In this particular case, I managed to squeeze out about 450 words simply by looking for some of the usual suspects -- "started to," "tried to," "only," "was," and "it was," and "began to" -- and recast various weak, passive, or convoluted phrases.   The search function helped find places where I'd strayed into using danger words.   I got fifty to a hundred words out by noticing repeated phrases (usually describing the protagonist's heart rate or breathing) and removing extraneous ones.

Probably the most difficult cut was deleting the first two pages -- the original opening scene provided some nice setting and character background, but there was enough spread throughout the rest of the manuscript that I could justify it's removal (telling myself that if the story is ever re-published, I might add the deleted scene back).

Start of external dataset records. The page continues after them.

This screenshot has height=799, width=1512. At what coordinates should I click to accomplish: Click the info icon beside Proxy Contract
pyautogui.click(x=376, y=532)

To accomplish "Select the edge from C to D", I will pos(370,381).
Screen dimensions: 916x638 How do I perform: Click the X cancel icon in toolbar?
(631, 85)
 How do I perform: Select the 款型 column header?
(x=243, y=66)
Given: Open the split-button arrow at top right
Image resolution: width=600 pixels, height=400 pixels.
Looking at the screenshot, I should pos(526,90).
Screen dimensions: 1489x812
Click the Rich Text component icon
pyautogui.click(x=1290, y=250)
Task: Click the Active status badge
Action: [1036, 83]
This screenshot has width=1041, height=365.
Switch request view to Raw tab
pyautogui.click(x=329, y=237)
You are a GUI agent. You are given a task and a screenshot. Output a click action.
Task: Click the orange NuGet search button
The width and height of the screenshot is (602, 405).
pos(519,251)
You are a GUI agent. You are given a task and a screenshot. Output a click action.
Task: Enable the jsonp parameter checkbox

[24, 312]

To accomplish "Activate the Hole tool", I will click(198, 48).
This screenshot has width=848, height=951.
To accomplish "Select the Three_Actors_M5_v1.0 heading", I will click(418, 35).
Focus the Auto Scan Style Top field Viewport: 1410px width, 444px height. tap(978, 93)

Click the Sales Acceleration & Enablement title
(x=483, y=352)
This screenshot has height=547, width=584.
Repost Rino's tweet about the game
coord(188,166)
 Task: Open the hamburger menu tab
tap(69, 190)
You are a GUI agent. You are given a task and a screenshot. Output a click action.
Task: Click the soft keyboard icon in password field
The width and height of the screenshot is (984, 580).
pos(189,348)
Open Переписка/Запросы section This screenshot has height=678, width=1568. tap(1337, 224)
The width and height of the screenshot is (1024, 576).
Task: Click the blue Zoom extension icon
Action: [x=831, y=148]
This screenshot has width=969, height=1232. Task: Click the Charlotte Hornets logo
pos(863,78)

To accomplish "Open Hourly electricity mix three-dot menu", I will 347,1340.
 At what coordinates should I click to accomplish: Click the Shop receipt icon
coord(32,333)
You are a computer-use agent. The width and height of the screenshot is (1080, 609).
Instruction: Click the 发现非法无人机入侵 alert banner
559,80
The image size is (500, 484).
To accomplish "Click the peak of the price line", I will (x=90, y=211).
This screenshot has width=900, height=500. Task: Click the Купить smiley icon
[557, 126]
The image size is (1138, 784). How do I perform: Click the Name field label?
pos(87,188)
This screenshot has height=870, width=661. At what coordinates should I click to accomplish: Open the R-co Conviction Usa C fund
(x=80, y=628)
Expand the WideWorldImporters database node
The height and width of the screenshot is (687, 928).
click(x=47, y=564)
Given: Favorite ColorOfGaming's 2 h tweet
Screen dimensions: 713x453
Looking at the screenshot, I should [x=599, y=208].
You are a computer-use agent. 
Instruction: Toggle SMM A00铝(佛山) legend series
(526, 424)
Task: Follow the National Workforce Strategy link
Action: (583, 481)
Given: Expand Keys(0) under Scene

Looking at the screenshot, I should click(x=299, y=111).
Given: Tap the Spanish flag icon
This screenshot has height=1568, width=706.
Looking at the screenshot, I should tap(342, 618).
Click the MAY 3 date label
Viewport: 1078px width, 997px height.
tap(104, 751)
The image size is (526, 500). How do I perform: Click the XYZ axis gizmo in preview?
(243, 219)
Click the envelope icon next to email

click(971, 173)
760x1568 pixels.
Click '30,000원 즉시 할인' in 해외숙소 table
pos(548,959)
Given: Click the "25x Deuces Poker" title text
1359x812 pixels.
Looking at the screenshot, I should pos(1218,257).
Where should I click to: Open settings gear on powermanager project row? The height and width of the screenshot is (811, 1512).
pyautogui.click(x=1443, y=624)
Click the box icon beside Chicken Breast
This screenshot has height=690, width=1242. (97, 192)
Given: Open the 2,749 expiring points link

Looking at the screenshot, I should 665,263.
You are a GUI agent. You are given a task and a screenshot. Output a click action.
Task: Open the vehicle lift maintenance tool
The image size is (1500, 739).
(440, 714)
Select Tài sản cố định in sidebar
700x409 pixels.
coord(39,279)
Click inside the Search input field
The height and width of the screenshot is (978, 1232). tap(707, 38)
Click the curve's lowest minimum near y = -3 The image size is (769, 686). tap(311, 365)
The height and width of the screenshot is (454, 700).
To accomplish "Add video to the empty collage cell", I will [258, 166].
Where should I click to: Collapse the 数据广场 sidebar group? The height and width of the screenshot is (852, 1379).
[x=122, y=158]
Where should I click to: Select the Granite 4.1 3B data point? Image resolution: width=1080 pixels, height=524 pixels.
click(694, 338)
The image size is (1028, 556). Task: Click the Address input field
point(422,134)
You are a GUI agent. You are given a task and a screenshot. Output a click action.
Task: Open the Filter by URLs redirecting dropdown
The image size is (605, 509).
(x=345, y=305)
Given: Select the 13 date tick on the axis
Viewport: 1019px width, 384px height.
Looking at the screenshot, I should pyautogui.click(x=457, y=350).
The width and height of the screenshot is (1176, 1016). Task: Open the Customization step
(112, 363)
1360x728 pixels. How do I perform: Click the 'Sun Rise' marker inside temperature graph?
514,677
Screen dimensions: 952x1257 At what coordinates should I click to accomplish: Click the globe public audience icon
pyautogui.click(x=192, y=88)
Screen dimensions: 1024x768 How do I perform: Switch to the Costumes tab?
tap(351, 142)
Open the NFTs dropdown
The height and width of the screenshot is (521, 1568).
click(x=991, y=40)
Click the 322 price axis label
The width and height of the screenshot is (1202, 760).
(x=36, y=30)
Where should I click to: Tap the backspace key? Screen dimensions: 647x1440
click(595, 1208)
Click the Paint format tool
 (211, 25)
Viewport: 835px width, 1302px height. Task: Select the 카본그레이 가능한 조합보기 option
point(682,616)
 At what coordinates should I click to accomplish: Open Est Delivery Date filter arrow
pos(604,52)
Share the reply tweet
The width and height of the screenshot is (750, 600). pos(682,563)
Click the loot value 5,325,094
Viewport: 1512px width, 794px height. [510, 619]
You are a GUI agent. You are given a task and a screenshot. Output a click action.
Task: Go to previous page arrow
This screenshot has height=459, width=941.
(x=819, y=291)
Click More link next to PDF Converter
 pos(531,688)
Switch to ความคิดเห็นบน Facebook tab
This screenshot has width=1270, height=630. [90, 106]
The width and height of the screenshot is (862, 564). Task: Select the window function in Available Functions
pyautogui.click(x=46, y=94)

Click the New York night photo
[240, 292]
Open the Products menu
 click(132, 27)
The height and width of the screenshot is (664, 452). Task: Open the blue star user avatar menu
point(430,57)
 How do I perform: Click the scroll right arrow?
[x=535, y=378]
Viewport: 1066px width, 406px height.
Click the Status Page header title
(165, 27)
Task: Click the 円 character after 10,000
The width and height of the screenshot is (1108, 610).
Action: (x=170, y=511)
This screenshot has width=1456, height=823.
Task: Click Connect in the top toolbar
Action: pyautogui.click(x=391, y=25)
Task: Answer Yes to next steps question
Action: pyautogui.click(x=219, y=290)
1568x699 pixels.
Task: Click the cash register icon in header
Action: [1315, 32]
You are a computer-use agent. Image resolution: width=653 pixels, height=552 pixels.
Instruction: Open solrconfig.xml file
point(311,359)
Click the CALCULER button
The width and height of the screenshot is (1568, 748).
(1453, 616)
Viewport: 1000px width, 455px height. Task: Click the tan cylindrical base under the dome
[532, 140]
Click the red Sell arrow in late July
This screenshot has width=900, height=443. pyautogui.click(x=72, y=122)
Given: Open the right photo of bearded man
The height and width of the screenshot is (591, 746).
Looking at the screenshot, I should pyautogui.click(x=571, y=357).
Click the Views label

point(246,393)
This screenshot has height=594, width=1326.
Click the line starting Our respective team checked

The happiest moment was discovering during a read-aloud that I'd pasted in a section twice.  When I deleted it I got about thirty words, which I used to insert a particular detail I'd liked, but didn't provide quite enough character development to justify.

I'm going back and forth a little on the voice.  On the "it's working" hand, this manuscript has been making the rounds and getting "interesting-but-no" rejections; so I think it's serviceable.   On the "needs work" hand, I wrote the original version some years ago the beginner's craftwork shows.  But back on the first hand, the voice in the original is strong, and whittling it down has blunted the voice... which might be a good thing... even if the writing feels a little formulaic.

Anyway, it's reached the point where tinkering with it any more is either going to fatigue the manuscript or push it back over the word count.